DoubleClick Unveils MediaVisor

The service aims to revolutionize online media buying process, by bringing planning, serving and reporting systems under a single interface.

DoubleClick on Monday formally unveiled its MediaVisor workflow management offering, designed to unify its research, planning and ad serving offerings for online advertisers.

The product, based on ASP technology acquired by New York-based DoubleClick last year, is aimed at serving as the central hub for advertiser and agency media planning and buying, campaign analysis, management, and reporting.

Doug Knopper, general manager and vice president of DoubleClick Advertiser Solutions, called the offering “the operating system for online advertising.”

“It’s the one central tool that the online media planner goes to — the one desktop application that they need,” he said.

The tool can access audience research from NetRatings’ @plan unit, comScore’s traffic measurement service, and DoubleClick’s own Site Directory, for use in selecting sites and planning the campaign. Eventually, Nielsen//NetRatings data will also be incorporated. The system also generates media plan documents — obviating the need for planners to manually create charts.

Meanwhile, automated buying systems distribute and track Requests for Proposals and Insertion Orders, thereby essentially eliminating the need for calls, faxes, and individualized emails. The system also tracks signoffs on media plans and documents like Media Authorization Forms, potentially decreasing the opportunity for errors.

For campaigns delivered by DoubleClick’s DART for Advertisers, MediaVisor also can automatically schedule the campaign and assist in trafficking (by automatically generating trafficking spreadsheets and creatives’ URLs) as well as track results. Linking with services like those of Poindexter Systems (a DoubleClick partner), MediaVisor also can administer campaign optimization.

DoubleClick said that future add-ons could let the product integrate with other agency tools. For instance, MediaVisor could share data with legacy accounting systems, or services like those offered by Donovan Data Systems.

The company also said the MediaVisor’s open architecture could be modified to work with other ad servers besides DART, although it currently has no concrete plans to do so.

DoubleClick said the product would improve online ad buying on many fronts — by providing a single, time-saving tool for campaign planning and management. For instance, MediaVisor will encourage the use of standardized planning and contractual documents, though its automatically generated plans and trafficking spreadsheets, RFPs, Terms & Conditions, IOs and MAFs.

But if the product works as is intended, MediaVisor may spark controversies.
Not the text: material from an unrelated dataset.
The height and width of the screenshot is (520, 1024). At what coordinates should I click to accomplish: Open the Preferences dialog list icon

For one thing, MediaVisor will promote standardized pricing, by sharing pricing information among buyers at the same agency. By decreasing the role of the long-routine selling process of calls, emails, lunches and faxes, the new product could hammer away at sites’ efforts to woo advertisers with unpublished, off-rate card prices.
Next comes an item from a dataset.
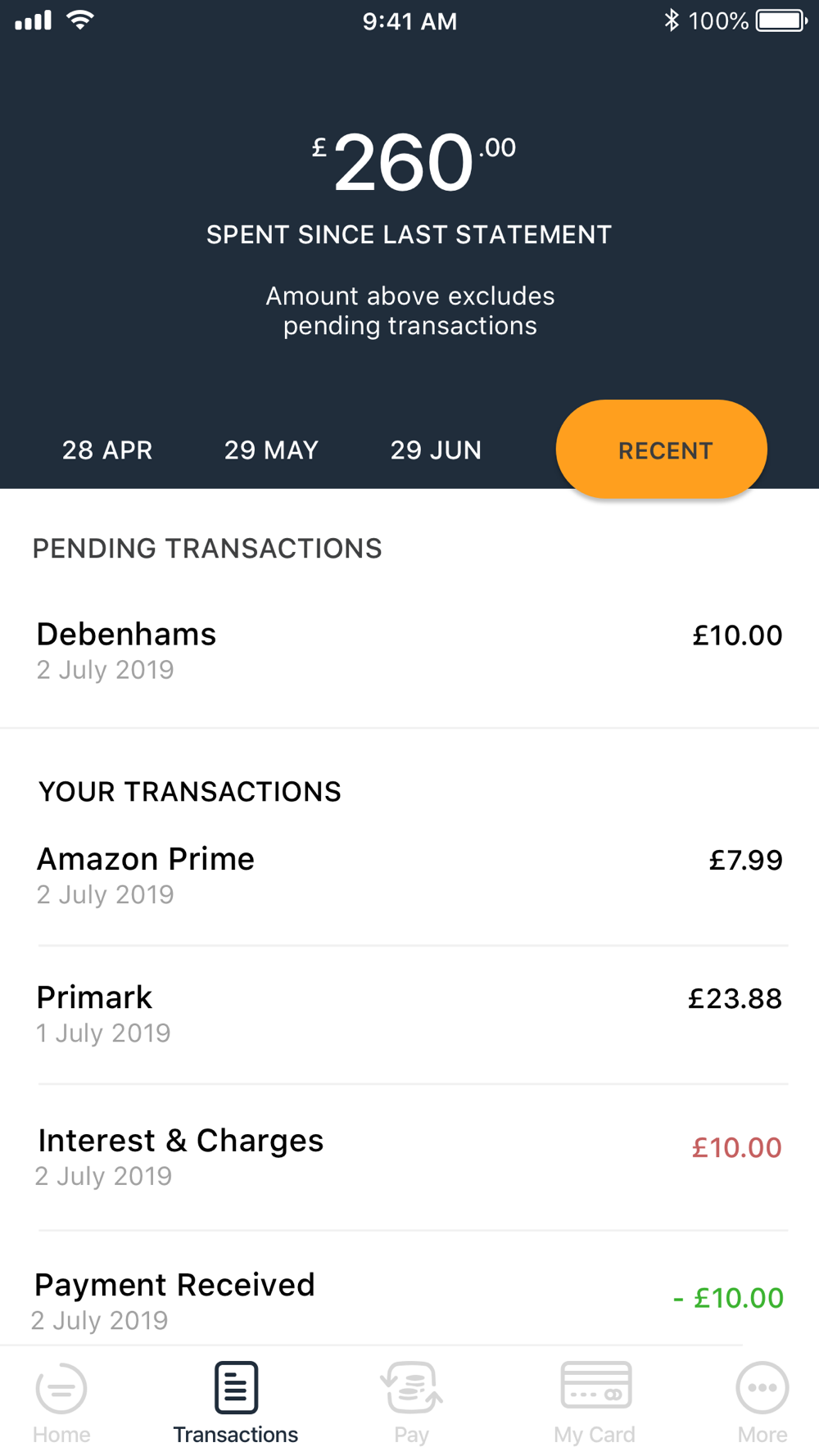
Task: Tap the Wi-Fi status icon
Action: pos(80,20)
But it’s exactly that routine of individualized contact that DoubleClick is seeking to reduce with the product, which will likely have the most impact on traditionalists in media buying.

While Knopper said MediaVisor “doesn’t totally eliminate the ability to do phone calls, and faxes if agencies and buyers really want to do that … our [MediaVisor] clients are saying ‘I can make that process much more efficient.”

In many cases, that increased efficiency could justify major changes in procedure, as agencies are looking to cut the number of man-hours devoted to online buys, which very rarely account for more than just a fraction of most agencies’ media billings.

Already, DoubleClick said some of its charter agencies — which include Arnold Worldwide, the Digital Edge, Harmonic, Digitas, Starcom IP and Rubin Postaer Interactive — are requesting that RFPs be submitted electronically through the system, rather than using the old channels.

In addition to encouraging a major procedural shift on the part of online media buyers, MediaVisor also puts DoubleClick in the position of administering agency- and industry-wide contractual standards. While the tool could cut down on errors from manual creation of such documents and increase efficiency through standardization, it also paves the way for MediaVisor-generated forms and spreadsheets to be regarded as the industry standard.

Also, one proposed addition to MediaVisor’s planning module would use data from DART to flag sites with what it determines is a high occurrence of impression-accounting discrepancies. If buyers were to use MediaVisor to automatically select and contract with publishers on the basis of of that information, some sites could be left out in the cold.